Mitochondrial dysfunction in brain tissues and Extracellular Vesicles Fragile X-associated tremor/ataxia syndrome.

Abstract

Mitochondrial impairments have been implicated in the pathogenesis of Fragile X-associated tremor/ataxia syndrome (FXTAS) based on analysis of mitochondria in peripheral tissues and cultured cells. We sought to assess whether mitochondrial abnormalities present in postmortem brain tissues of patients with FXTAS are also present in plasma neuron-derived extracellular vesicles (NDEVs) from living carriers of fragile X messenger ribonucleoprotein1 (FMR1) gene premutations at an early asymptomatic stage of the disease continuum.
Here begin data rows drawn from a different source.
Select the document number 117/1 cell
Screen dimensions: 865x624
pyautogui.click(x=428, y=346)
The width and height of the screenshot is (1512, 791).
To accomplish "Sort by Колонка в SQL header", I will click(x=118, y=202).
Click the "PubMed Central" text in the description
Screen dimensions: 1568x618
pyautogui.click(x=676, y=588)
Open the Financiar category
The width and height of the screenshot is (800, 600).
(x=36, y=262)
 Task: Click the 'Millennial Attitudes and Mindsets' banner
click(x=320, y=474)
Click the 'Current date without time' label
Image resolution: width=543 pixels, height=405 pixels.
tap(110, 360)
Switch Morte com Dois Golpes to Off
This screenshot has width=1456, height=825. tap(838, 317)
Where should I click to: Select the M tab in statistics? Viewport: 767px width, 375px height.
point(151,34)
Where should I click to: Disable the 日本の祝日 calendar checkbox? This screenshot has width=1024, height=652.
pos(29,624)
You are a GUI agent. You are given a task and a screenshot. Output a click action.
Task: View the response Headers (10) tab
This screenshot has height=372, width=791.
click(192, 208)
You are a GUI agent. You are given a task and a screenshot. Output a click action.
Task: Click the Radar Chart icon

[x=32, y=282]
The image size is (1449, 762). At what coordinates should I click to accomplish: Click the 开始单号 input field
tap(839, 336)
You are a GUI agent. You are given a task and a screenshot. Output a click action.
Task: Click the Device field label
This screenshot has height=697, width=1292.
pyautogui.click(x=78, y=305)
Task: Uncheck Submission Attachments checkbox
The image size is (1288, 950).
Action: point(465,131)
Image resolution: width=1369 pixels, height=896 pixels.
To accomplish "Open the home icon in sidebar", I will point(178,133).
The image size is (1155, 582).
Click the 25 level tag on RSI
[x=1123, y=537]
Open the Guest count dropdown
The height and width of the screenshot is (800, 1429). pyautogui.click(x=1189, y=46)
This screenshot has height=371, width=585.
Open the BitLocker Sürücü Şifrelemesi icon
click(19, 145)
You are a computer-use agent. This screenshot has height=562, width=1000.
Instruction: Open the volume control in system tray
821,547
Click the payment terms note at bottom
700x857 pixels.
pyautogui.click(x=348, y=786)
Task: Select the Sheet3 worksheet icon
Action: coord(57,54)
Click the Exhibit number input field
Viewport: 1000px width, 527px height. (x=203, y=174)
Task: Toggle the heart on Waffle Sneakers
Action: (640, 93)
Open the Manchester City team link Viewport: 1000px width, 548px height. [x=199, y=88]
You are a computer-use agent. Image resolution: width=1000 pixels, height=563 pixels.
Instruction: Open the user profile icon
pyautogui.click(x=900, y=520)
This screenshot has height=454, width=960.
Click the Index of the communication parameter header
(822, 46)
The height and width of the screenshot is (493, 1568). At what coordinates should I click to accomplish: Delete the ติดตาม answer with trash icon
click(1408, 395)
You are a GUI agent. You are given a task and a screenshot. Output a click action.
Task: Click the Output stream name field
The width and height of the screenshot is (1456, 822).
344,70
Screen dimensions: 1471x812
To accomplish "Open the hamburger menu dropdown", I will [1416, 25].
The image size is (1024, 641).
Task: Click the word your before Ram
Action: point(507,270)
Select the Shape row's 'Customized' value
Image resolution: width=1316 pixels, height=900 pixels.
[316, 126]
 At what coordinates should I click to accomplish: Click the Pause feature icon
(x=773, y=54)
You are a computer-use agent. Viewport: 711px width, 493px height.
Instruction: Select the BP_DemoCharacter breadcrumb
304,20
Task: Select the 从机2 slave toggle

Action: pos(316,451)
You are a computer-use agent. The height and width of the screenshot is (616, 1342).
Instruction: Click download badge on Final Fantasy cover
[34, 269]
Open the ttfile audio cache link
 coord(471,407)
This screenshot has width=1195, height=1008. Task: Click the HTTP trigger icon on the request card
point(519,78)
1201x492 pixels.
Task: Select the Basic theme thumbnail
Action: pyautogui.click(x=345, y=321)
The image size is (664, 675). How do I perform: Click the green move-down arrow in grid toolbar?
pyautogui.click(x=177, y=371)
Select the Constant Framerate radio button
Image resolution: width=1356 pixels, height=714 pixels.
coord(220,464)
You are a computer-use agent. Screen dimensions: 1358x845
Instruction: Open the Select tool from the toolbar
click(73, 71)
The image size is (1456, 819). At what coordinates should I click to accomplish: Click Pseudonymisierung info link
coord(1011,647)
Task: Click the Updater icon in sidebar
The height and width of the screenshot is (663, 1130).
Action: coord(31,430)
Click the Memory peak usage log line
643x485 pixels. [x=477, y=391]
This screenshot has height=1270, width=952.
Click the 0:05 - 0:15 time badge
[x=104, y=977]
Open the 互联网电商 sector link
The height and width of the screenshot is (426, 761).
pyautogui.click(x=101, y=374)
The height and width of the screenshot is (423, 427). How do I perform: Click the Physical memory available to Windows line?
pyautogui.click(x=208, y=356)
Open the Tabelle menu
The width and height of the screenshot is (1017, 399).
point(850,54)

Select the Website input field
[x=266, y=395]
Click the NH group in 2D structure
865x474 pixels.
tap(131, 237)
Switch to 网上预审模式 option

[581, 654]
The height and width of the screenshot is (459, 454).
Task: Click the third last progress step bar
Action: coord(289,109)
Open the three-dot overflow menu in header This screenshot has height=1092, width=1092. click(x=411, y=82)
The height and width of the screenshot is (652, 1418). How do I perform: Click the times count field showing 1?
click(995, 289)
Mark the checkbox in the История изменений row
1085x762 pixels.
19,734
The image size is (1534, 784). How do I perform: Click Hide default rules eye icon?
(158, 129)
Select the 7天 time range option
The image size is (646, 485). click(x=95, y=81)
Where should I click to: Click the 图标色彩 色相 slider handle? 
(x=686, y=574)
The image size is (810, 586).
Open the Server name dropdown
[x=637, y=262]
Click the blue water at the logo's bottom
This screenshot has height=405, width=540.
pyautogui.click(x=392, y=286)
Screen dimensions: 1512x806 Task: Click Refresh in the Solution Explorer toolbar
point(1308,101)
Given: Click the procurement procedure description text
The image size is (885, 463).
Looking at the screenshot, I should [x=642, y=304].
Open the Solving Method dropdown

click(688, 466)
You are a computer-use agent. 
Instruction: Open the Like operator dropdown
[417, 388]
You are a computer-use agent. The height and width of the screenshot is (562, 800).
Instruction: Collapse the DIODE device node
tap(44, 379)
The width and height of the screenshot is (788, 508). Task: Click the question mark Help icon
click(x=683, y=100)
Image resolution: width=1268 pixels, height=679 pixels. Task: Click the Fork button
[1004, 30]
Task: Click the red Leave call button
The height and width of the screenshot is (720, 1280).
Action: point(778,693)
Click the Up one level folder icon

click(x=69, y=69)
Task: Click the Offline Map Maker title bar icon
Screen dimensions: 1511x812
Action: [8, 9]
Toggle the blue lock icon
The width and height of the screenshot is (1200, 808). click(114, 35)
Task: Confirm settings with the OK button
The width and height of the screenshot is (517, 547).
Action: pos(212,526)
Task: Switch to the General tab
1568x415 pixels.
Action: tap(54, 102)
We utilized postmortem frozen cerebellar and frontal cortex samples from a cohort of eight patients with FXTAS and nine controls and measured the quantity and activity of the mitochondrial proteins complex IV and complex V. In addition, we evaluated the same measures in isolated plasma NDEVs by selective immunoaffinity capture targeting L1CAM from a separate cohort of eight FMR1 premutation carriers and four age-matched controls. Lower complex IV and V quantity and activity were observed in the cerebellum of FXTAS patients compared to controls, without any differences in total mitochondrial content. No patient-control differences were observed in the frontal cortex. In NDEVs, FMR1 premutation carriers compared to controls had lower activity of Complex IV and Complex V, but higher Complex V quantity. Quantitative and functional abnormalities in mitochondrial electron transport chain complexes IV and V seen in the cerebellum of patients with FXTAS are also manifest in plasma NDEVs of FMR1 premutation carriers. Plasma NDEVs may provide further insights into mitochondrial pathologies in this syndrome and could potentially lead to the development of biomarkers for predicting symptomatic FXTAS among premutation carriers and disease monitoring.